First I created the dataframe:
import pandas as pd
import numpy as np
lst1 = ["AA","BB","CC","AA","BB","CC","AA","BB","CC"]
lst2 = [12,np.nan,14,12,15,14,np.nan,np.nan,14]
df = pd.DataFrame(list(zip(lst1,lst2)), columns = ['Name','Weight'])
Next I found the weight values for every name with a dictionary:
df_2 = df.groupby('Name')['Weight'].max()
dic = df_2.to_dict()
Finally I created a loop for replaces it all:
for k,v in dic:
for i in range(len(df)):
if df['Weight'][i] == None and k == df['Name'][i]:
df['Weight'][i] = v
else:
print(df)
But it returns the same dataframe and I don't know what more doing. I'll really thanks you if you could help me or give an advice. :)
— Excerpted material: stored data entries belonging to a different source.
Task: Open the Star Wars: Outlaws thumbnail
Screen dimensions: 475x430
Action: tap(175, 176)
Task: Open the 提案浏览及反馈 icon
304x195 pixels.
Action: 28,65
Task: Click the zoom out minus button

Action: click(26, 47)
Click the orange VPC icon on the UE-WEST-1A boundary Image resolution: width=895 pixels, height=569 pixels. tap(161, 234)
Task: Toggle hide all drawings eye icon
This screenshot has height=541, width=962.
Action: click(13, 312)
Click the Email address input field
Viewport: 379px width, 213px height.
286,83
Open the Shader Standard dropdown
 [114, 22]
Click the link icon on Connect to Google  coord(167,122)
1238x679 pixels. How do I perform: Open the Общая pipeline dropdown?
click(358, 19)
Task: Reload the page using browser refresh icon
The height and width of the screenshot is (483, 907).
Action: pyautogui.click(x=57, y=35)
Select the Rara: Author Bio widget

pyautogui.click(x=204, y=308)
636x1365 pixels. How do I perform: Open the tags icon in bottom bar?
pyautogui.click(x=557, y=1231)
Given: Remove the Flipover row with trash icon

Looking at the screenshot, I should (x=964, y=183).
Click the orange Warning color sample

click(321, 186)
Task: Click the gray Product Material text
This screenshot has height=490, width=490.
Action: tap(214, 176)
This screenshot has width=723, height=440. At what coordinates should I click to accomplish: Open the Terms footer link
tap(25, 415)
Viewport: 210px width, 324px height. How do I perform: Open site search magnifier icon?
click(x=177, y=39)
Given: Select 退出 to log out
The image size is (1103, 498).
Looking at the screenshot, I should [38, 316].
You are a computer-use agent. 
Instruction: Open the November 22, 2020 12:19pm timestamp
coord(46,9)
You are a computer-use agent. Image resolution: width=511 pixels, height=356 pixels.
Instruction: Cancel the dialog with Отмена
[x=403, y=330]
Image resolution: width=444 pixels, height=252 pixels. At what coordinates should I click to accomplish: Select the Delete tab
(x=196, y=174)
CodePudding user response:
Maybe you can fill the NaNs in .groupby
:
df["Weight"] = df.groupby("Name", group_keys=False)["Weight"].apply(
lambda x: x.fillna(x.max())
)
print(df)
Prints:
Name Weight
0 AA 12.0
1 BB 15.0
2 CC 14.0
3 AA 12.0
4 BB 15.0
5 CC 14.0
6 AA 12.0
7 BB 15.0
8 CC 14.0
OR:
x = df.groupby("Name")["Weight"].max()
df = df.set_index("Name")
df["Weight"] = df["Weight"].fillna(x)
df = df.reset_index()
print(df)
Prints:
Name Weight
0 AA 12.0
1 BB 15.0
2 CC 14.0
3 AA 12.0
4 BB 15.0
5 CC 14.0
6 AA 12.0
7 BB 15.0
8 CC 14.0